◆ **Task objective**: Write out exactly the lines between the line containing "551x487 pixels." and the end of the records, counting both ends, and leave out all pictures.

Records from a dataset:
>>>

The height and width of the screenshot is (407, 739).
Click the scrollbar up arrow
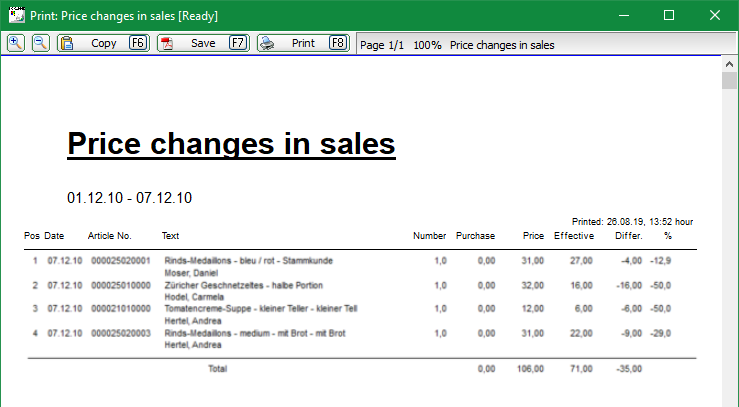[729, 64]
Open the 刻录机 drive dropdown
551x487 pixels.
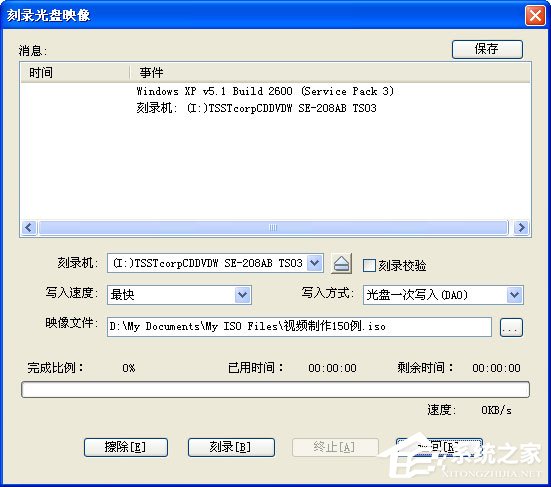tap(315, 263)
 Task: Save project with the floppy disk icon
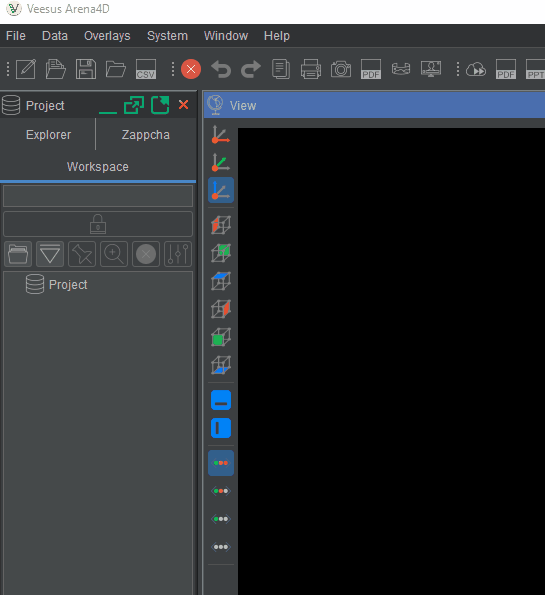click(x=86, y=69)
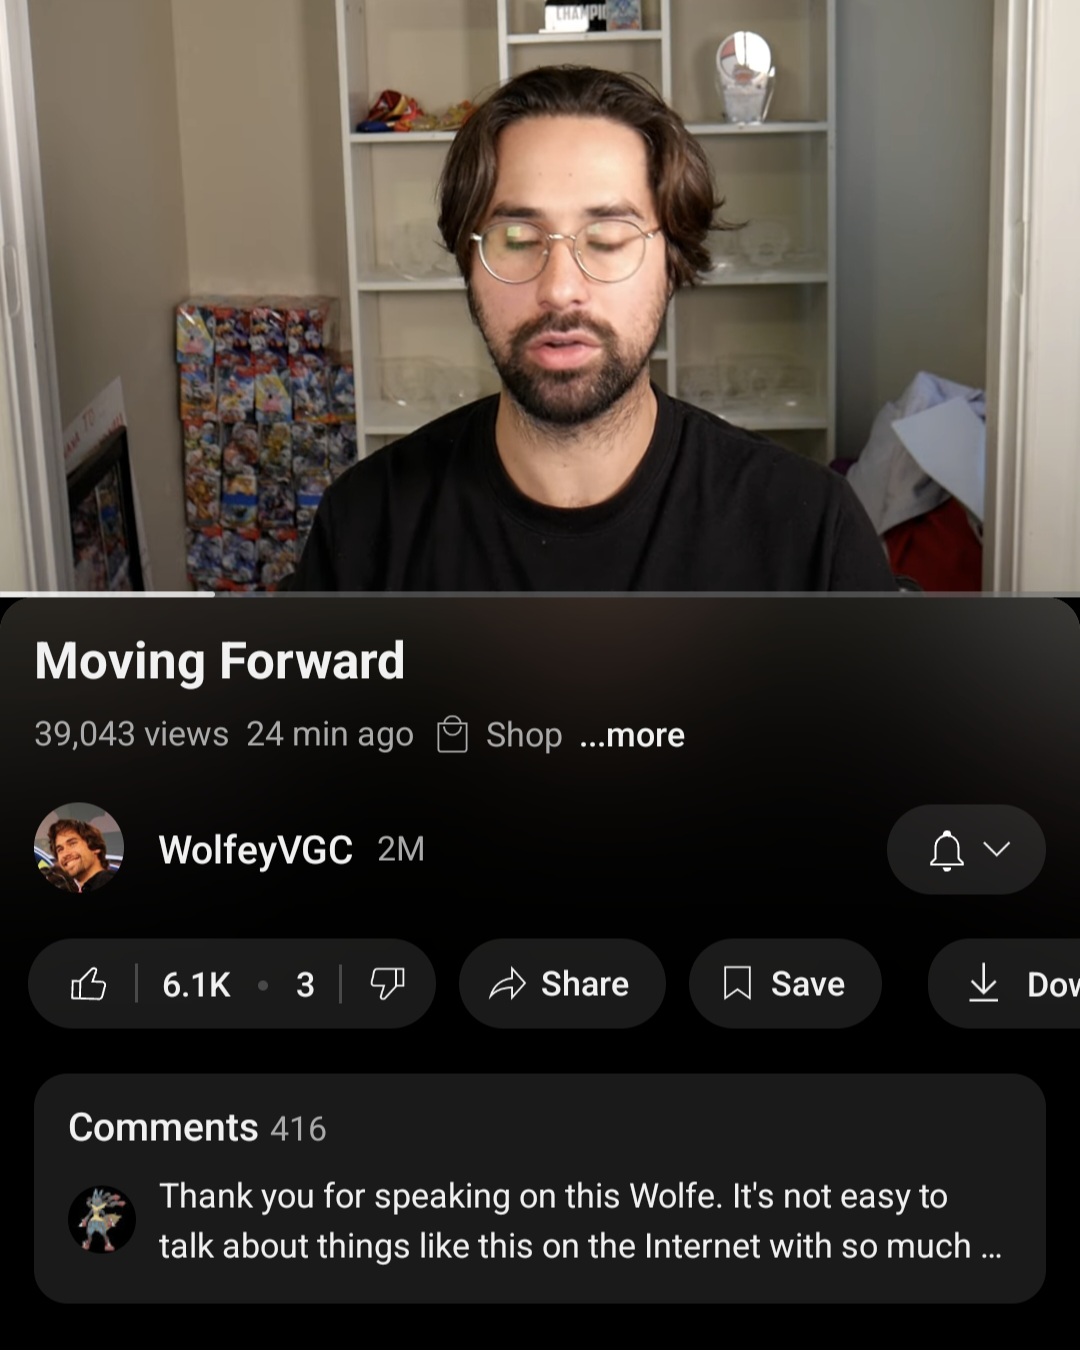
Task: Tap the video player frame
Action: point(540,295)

<<<

◆ **Answer below**:
551x487 pixels.
tap(315, 263)
 Task: Save project with the floppy disk icon
click(x=86, y=69)
Task: Tap the video player frame
Action: point(540,295)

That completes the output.